Она шла по Брик-лейн, радуясь, что надела старую юбку и блузку. Радуясь пятнам глины на подоле, тому, что собрала в свободный пучок волосы, растрепавшиеся во время уборки могил. Она была здесь своей; никто не обращал на нее внимания. Фиона прибавила шагу и влилась в толпу рабочих.
А вот и Монтегью-стрит. Наконец-то! У Фионы перехватило дыхание. Вот он, ее дом. Ничуть не изменился. Красные кирпичи, черные ставни, отдраенные до блеска ступеньки. А почти рядом — дом Джо. На секунду она снова почувствовала себя семнадцатилетней девочкой, возвращающейся домой с чаеразвесочной фабрики и надеющейся, что он сидит на ступеньках и ждет ее.

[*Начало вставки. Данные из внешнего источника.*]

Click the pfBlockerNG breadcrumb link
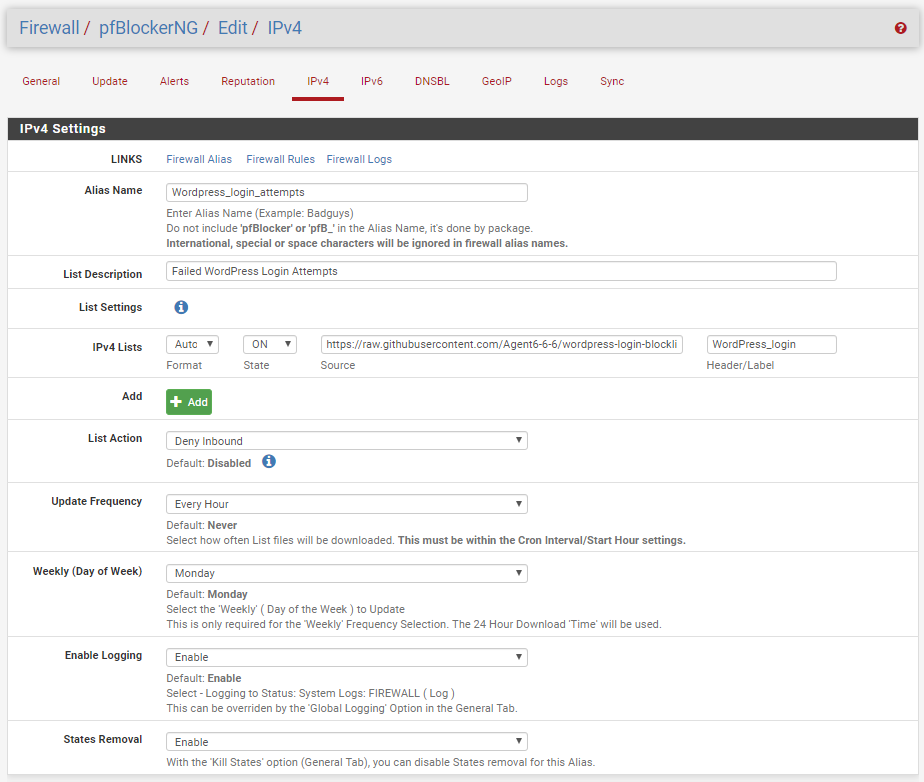The width and height of the screenshot is (924, 782). [148, 28]
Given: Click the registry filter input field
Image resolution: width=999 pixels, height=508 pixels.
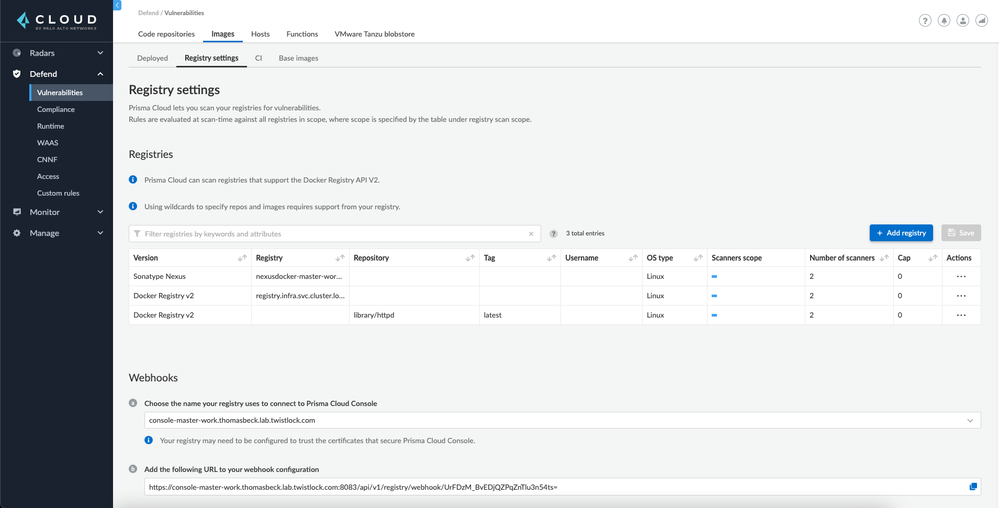Looking at the screenshot, I should click(x=330, y=234).
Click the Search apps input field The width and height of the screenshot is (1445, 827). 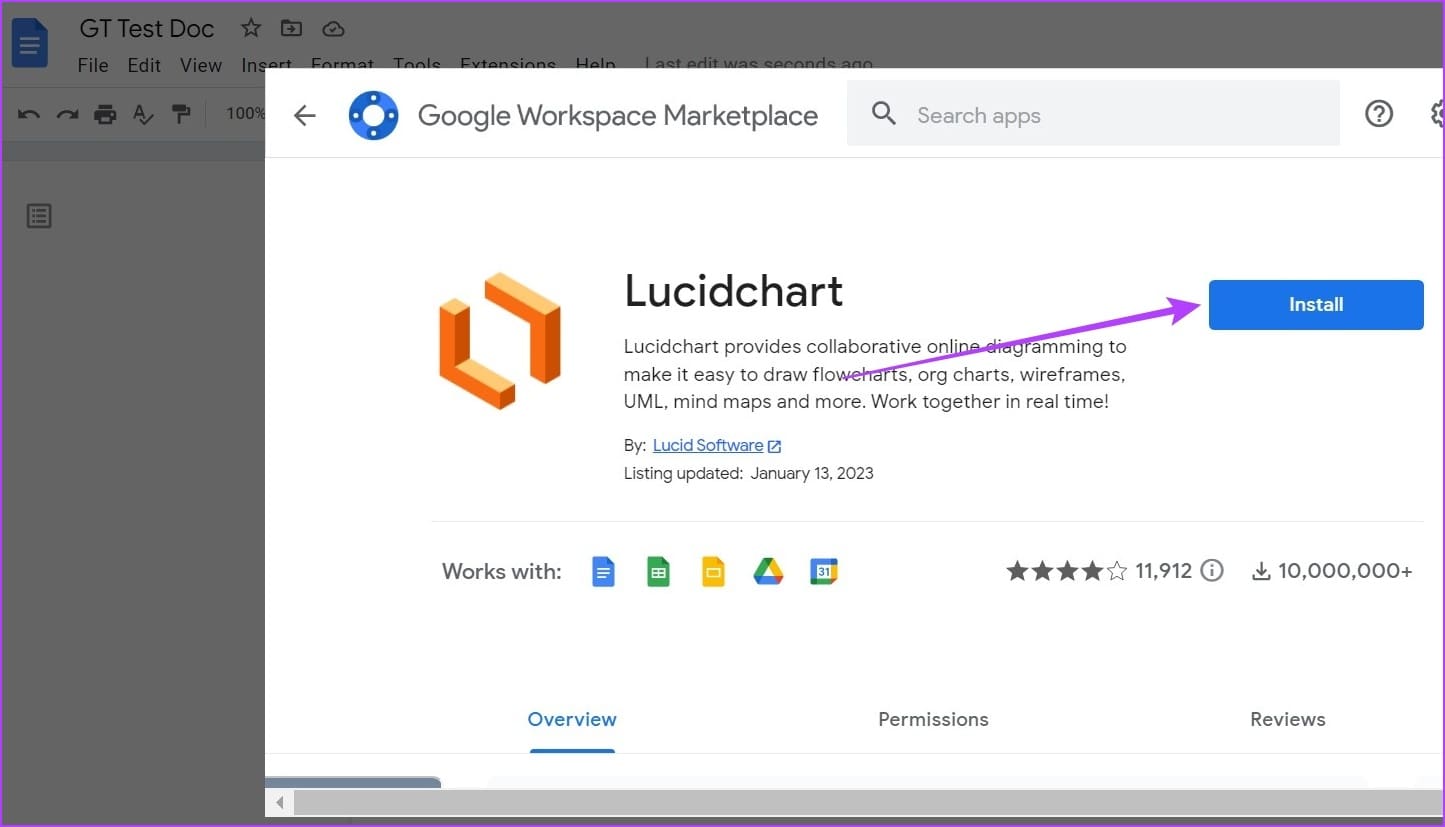pos(1093,114)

Улица была заполнена людьми. Ее окружали отцы, торопившиеся домой пить чай. Матери, звавшие детей. Маленькие девочки с крысиными хвостиками и девочки постарше, с младшими братьями и сестрами на руках. Мальчишки, гонявшие мяч. После сильного удара мяч влетел в окно дома номер шестнадцать. Раздался звон и женский крик: «Ой, мой чайник!» Когда на крыльцо выскочил взбешенный хозяин, мальчишки уже разлетелись в разные стороны, как стая воробьев.
Ее удивляли шум и суета. На Пятой авеню никто не кричал. Во всяком случае, в той части, где жила она сама. Никто не гонял мяч и не прыгал через веревочку. Не хохотали собравшиеся в кружок домохозяйки. Никто не цокал языком, сочувствуя большому животу молодой женщины. Старики не хвастались породистыми волнистыми попугайчиками.
На этих улицах было столько тепла, столько сердечности… Когда она это поняла? В юности ей хотелось только одного — сбежать отсюда. Почему? Нигде она не чувствовала себя такой счастливой, как здесь. В двухэтажном домике, где у нее не было даже собственной комнаты, с покосившимся сортиром на заднем дворе. У нее не было ничего, совершенно ничего, и в то же время было все.
Она дошла до конца улицы, оглянулась и услышала, как отец поет, возвращаясь с пристани. Увидела, как мать, подбоченившись, ругает Чарли. Как к ней идет высокий, светловолосый и умопомрачительно красивый парень, держащий руки в карманах, в глазах которого помещается целый мир.